第三夫人と髪飾りの回想シーンでご飯3杯いけるのレビュー・感想・評価

第三夫人と髪飾り(2018年製作の映画)
3.3
19世紀のベトナムを舞台に、一夫多妻制の中で大富豪に嫁いできた14歳の少女の姿を、鮮やかな映像美で見せる。劇場で予告編を観た時から、その美しい映像が印象に残ったが、実際の本編では、台詞を減らし、その分、水や風、動物の鳴き声風といった自然の音を巧みに取り込んで、観客を異国の地へと誘う。

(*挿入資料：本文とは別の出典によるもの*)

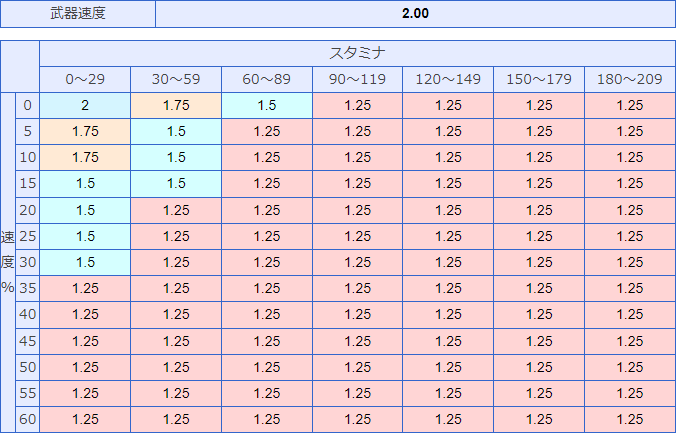Click the スタミナ header
The width and height of the screenshot is (676, 433).
(x=357, y=53)
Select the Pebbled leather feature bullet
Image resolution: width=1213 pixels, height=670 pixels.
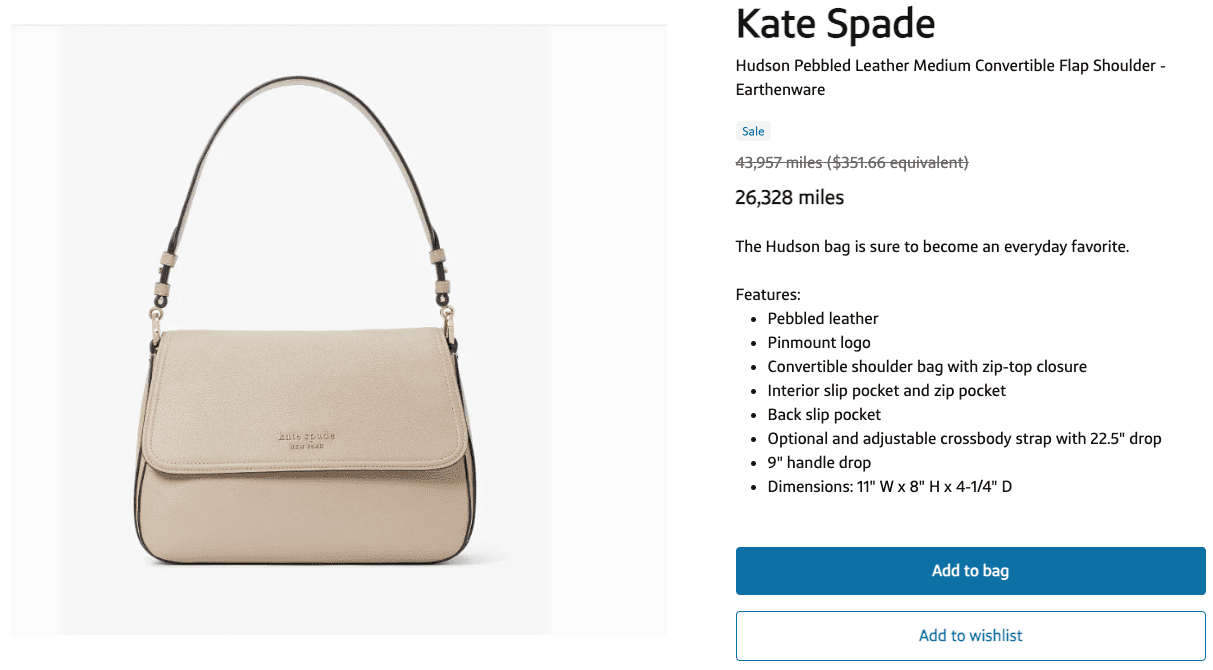pos(823,318)
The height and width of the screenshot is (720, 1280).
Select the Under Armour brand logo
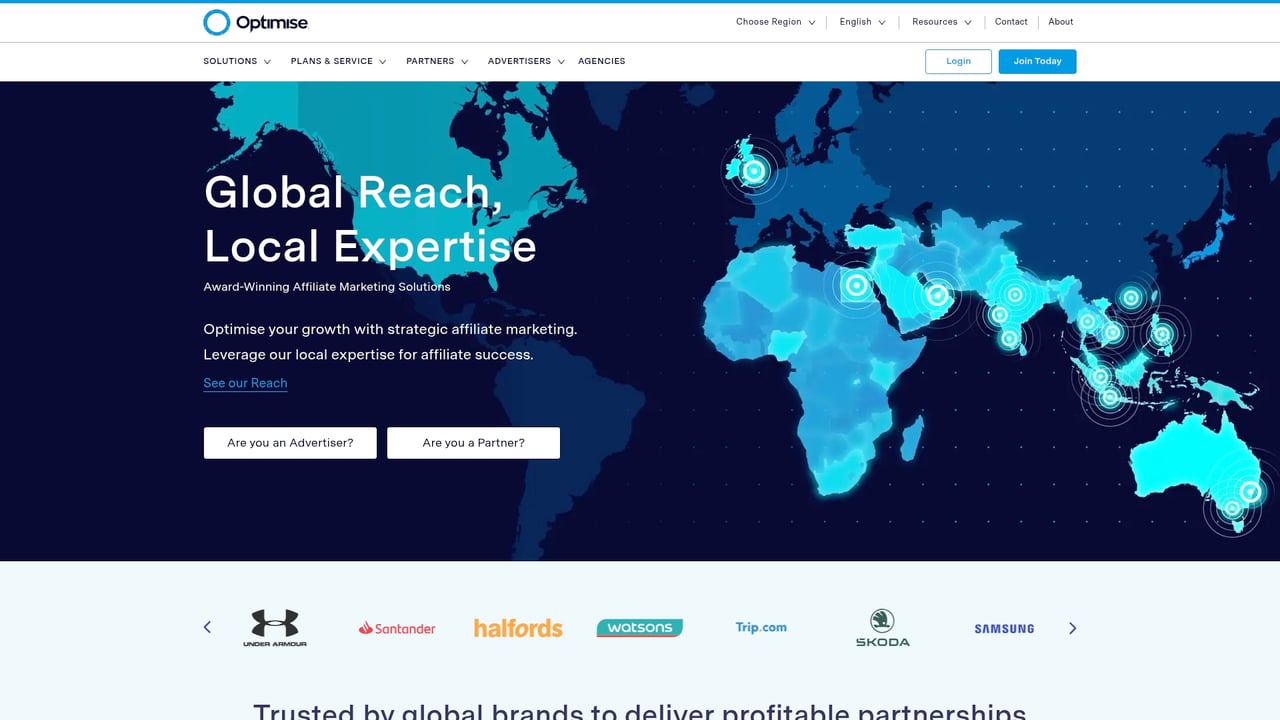[275, 628]
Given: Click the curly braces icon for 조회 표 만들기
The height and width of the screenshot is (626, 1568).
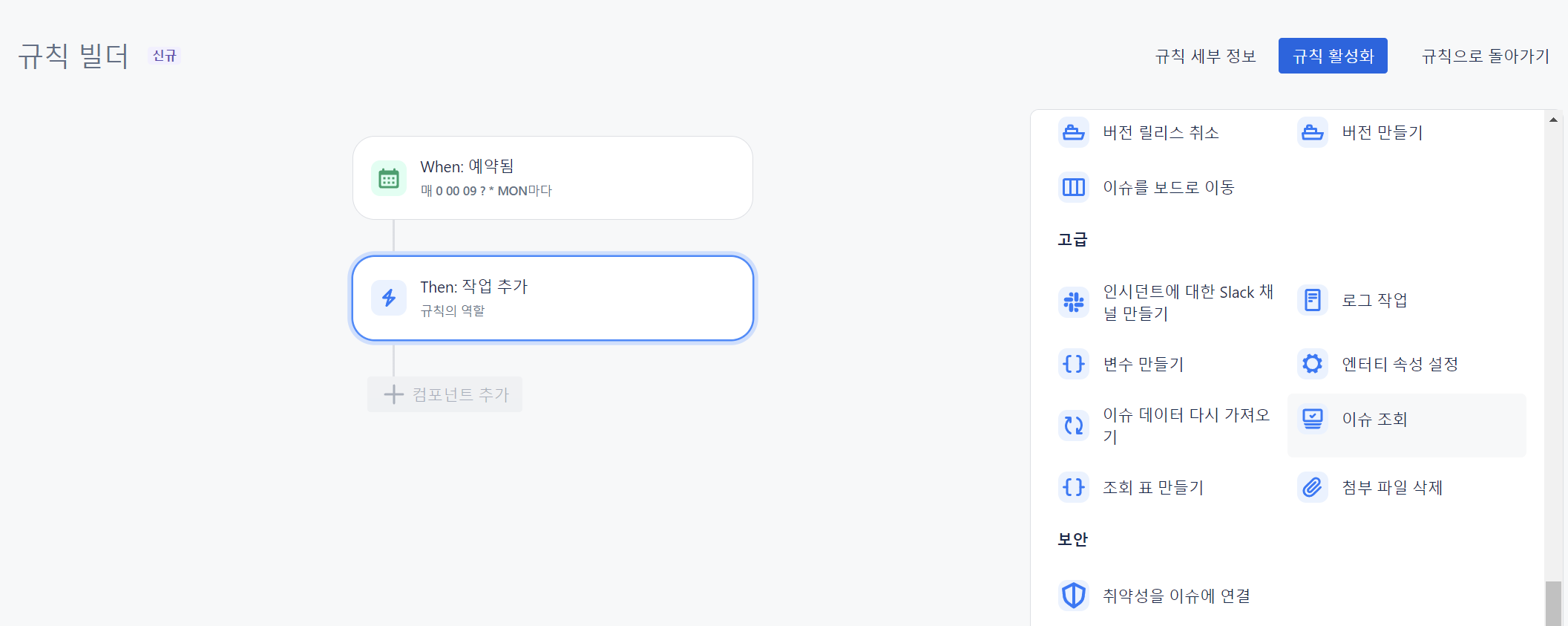Looking at the screenshot, I should [1073, 487].
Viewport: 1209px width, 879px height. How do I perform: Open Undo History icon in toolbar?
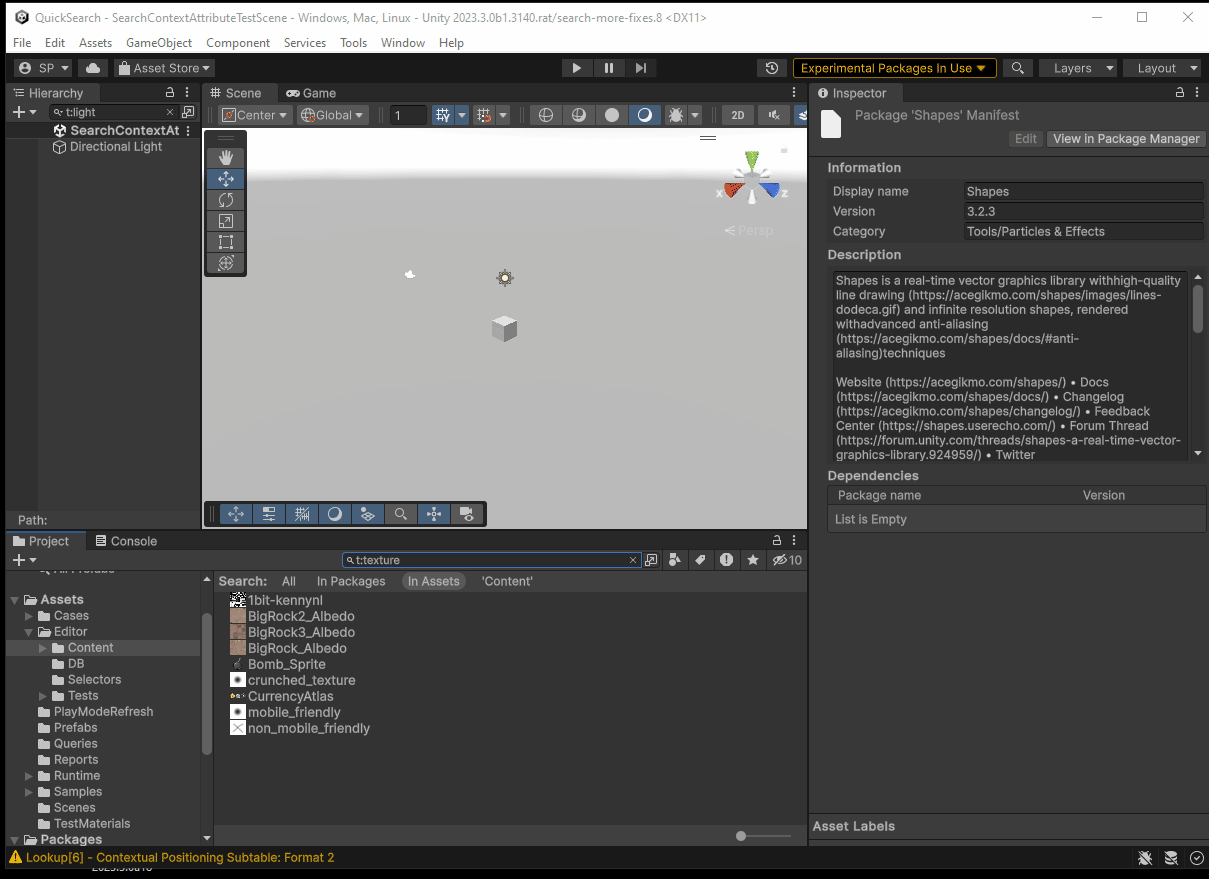(x=771, y=68)
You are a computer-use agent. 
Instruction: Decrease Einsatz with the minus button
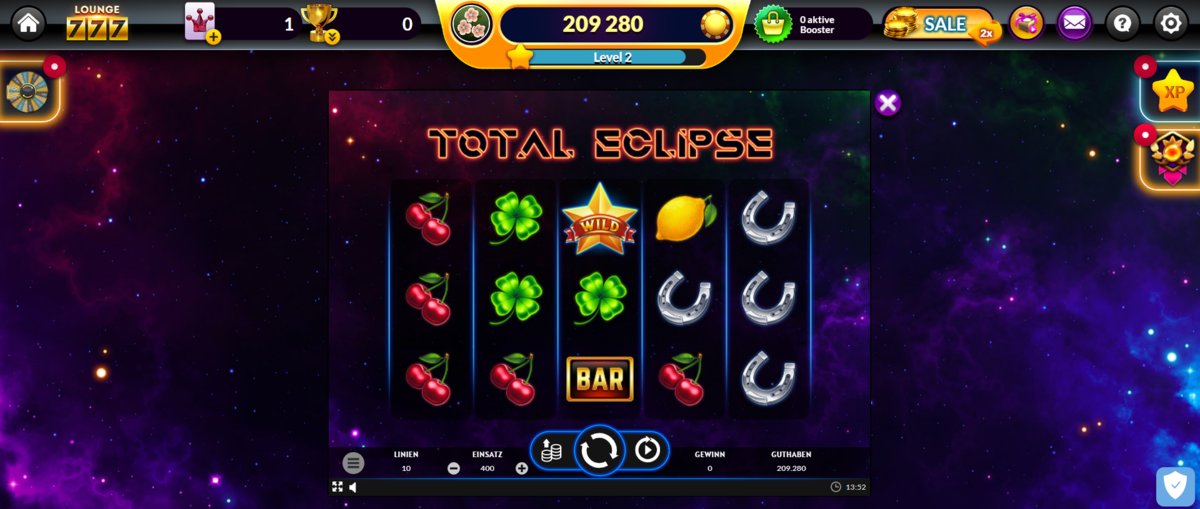453,468
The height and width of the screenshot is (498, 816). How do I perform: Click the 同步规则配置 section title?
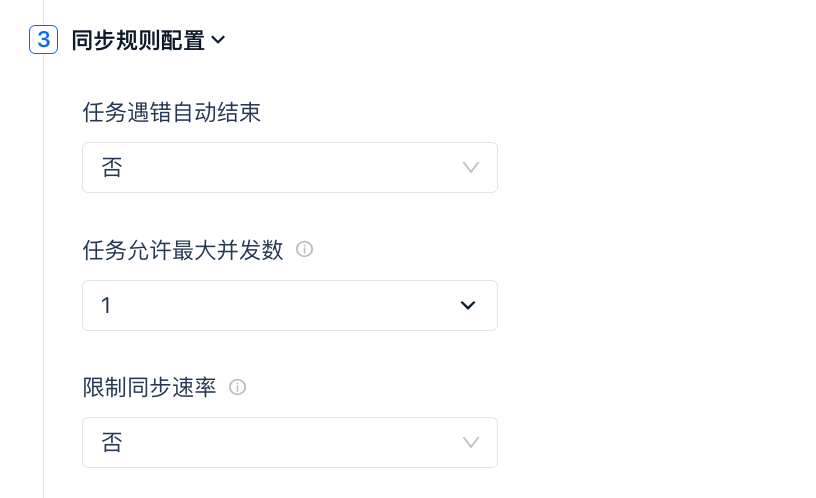(138, 40)
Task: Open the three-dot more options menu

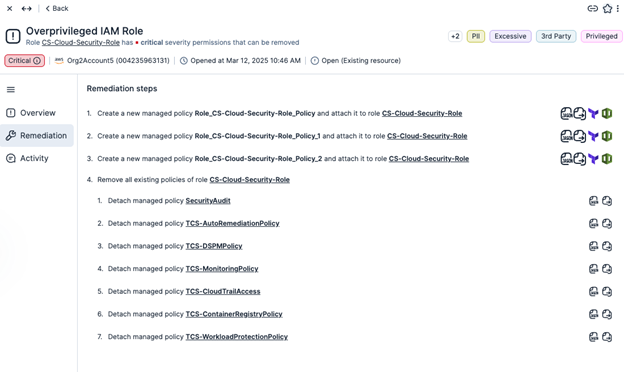Action: [x=618, y=8]
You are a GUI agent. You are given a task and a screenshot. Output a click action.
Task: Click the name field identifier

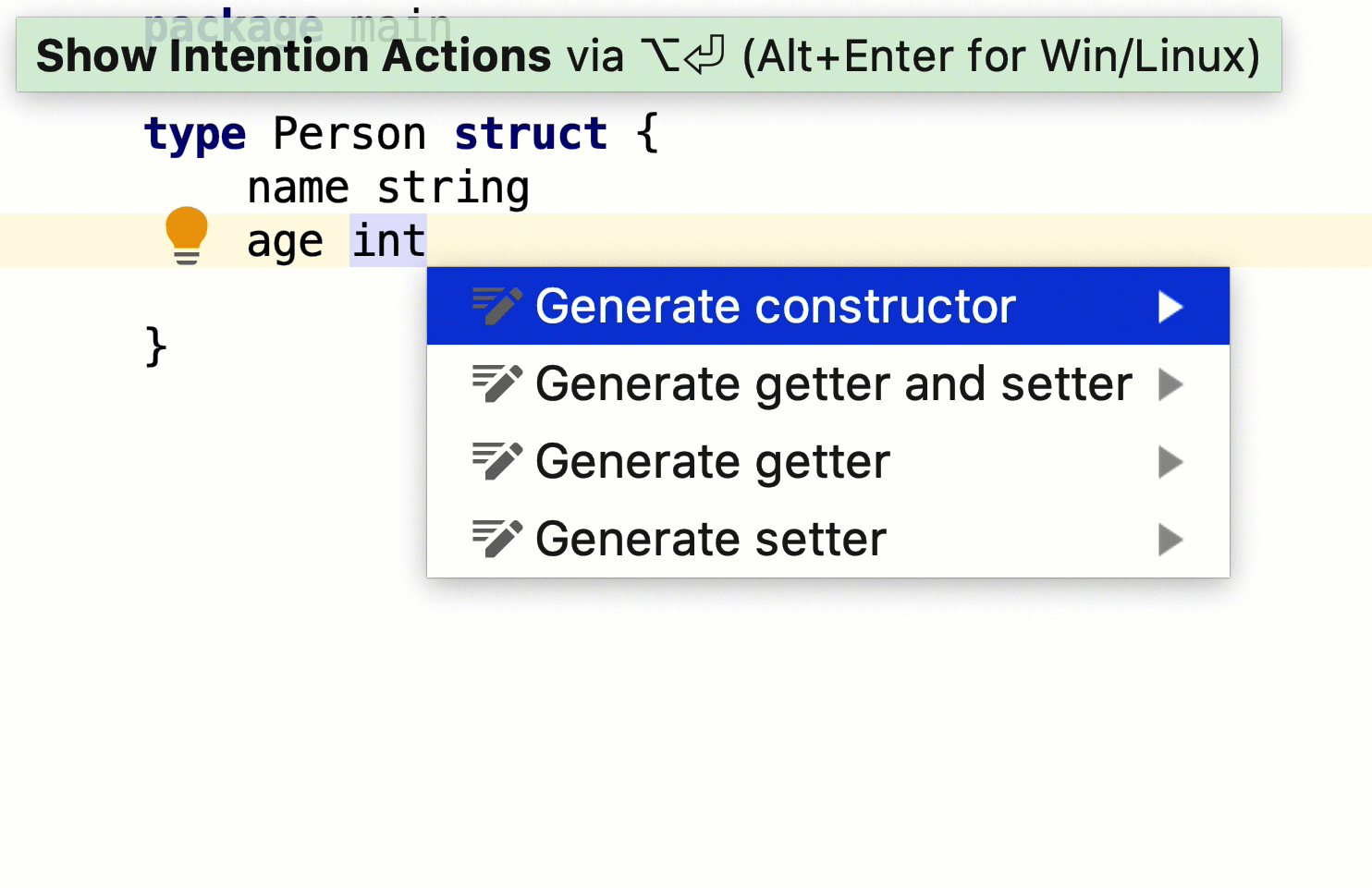298,189
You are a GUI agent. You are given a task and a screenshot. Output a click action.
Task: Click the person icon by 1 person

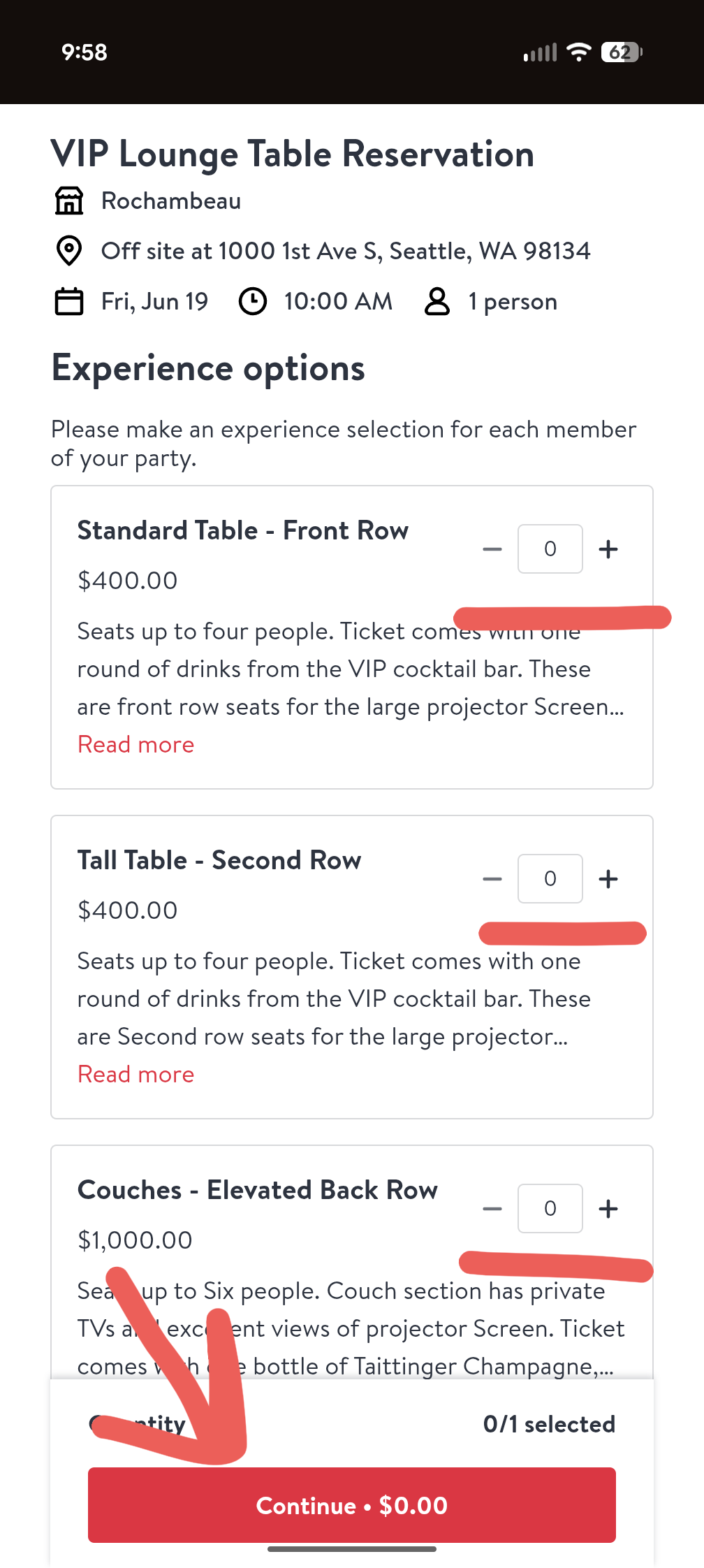(x=437, y=302)
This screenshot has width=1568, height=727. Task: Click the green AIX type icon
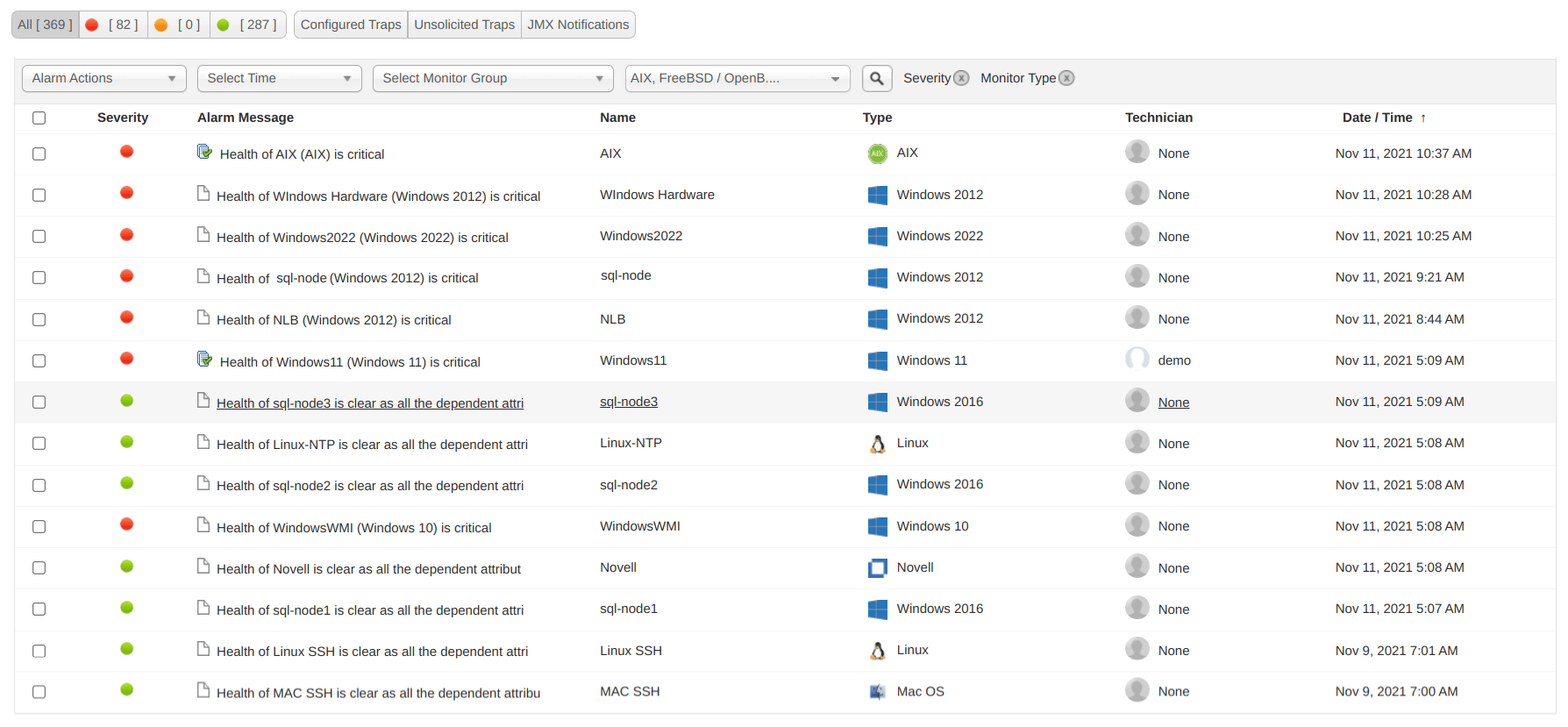(x=877, y=153)
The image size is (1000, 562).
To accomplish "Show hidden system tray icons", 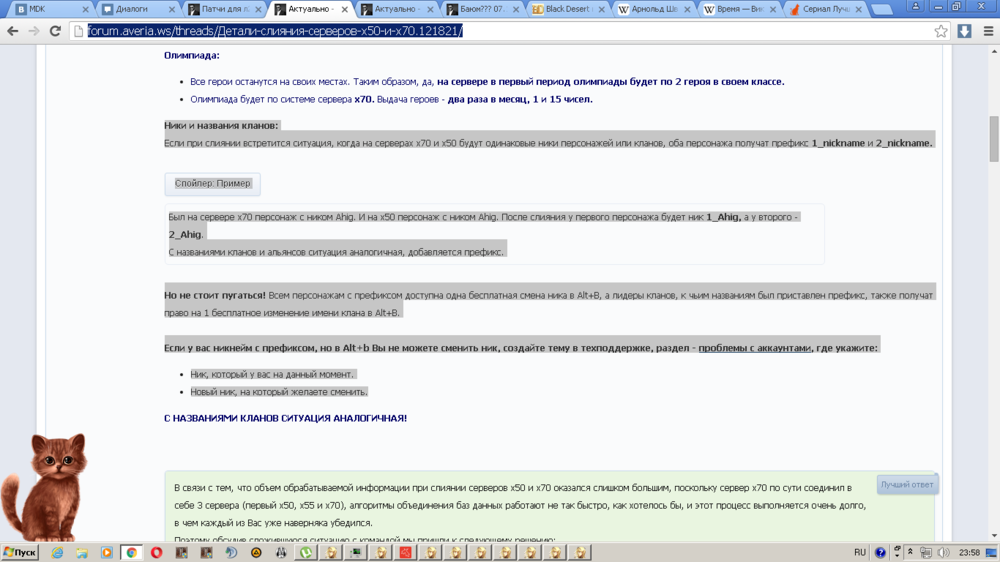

まだ男性を知らない14歳の幼い少女が嫁ぎ、初夜を迎え、妊娠、出産へと話が進む。所謂アート的というか、更に踏み込んでグロテスクかつ官能的な描写も多く、なかなかインパクトのある作品である。同時に女性の苦悩や、現代に向けた自立のメッセージも含まれている。

主演のグエン・フオン・チャー・ミーの美しさに圧倒されるが、だからこそ余計に気になってしまうのは、彼女の撮影当時の年齢が、設定よりもさらに若い13歳だった事。幼い少女に官能的な演技をさせた事が問題となりベトナムでは公開4日目で上映中止になったそうだが、大人の男として、これをどう評価すれば良いものか、少し悩んでしまうのは確か。